Tout
commence comme ça...
"Un
jour, ce n'est rien mais je le raconte tout de même, un
jour d'hiver je me suis mis en tête de réparer
le radiateur de ma salle de bains, un appareil à résistances
fixé au-dessus de la porte. Il faisait froid et le radiateur
ne fonctionnait plus (ces précisions peuvent paraître
superflues : en effet, si le radiateur avait parfaitement fonctionné,
un jour de grande chaleur, je ne me serais pas mis en tête
de le réparer - je souligne simplement pour que l'on
comprenne bien que ce premier dérapage vers le gouffre
épouvantable n'était pas un effet de ma propre
volonté, mais de celle, plus vague et pernicieuse, d'éléments
extérieurs comme le climat parisien ou l'électroménager
moderne : je ne suis pour rien dans le déclenchement
de ce cauchemar). Dans le domaine de la réparation électrique,
et d'ailleurs de la réparation en général,
j'étais tout juste de capable de remettre une prise débranchée
dans les trous. Pas de prise à ce radiateur, évidemment.

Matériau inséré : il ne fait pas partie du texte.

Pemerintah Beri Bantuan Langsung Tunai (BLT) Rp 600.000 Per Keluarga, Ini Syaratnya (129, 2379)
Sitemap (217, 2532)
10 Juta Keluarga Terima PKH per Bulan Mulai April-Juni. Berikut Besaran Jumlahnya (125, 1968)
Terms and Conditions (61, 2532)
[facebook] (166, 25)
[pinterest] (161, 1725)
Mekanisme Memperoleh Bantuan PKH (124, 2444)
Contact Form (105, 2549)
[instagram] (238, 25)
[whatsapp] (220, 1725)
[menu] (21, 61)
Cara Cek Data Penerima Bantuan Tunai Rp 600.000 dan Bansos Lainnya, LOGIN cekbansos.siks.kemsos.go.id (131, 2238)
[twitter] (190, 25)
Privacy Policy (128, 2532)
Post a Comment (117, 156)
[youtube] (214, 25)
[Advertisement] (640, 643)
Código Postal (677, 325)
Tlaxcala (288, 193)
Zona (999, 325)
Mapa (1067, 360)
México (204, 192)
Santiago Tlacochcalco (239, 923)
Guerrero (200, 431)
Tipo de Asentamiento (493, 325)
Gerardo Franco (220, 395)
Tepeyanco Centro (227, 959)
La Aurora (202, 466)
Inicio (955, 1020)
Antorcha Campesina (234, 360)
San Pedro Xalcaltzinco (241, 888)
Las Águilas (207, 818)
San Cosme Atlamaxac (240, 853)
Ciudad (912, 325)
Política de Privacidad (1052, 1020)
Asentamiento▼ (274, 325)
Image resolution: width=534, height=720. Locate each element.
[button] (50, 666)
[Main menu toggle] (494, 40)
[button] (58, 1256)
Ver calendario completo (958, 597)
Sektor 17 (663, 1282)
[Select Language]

Mais je ne sais pas ce qui m'est passé sous le crâne
ce jour-là, je me suis cru l'un de ces magiciens de la
vie pour qui tout est facile (il faut dire que jamais encore
je n'avais été confronté à de réels
obstacles, ni dettes faramineuses, ni chagrins d'amour, ni maladies
graves, ni problèmes d'honneur avec la pègre,
ni pannes de radiateurs, rien, peut-être un ongle cassé
- alors naturellement, j'étais naïf.)"
Ainsi
parle Halvard Sanz, le narrateur du Chameau sauvage.
On l'aura compris, il n'est pas très chanceux. Alors,
quand son chemin croise celui de Pollux Lesiak, "la plus
belle fille de la planète" et qu'il en tombe instantanément
amoureux, rien ne se déroule de façon ordinaire.
Elle disparaît presque instantanément et Halvard
n'a plus qu'une idée en tête : la retrouver, coûte
que coûte. Cette quête tourne à l'obsession.
Car des Pollux Lesiak plus vraies que nature, il en voit partout...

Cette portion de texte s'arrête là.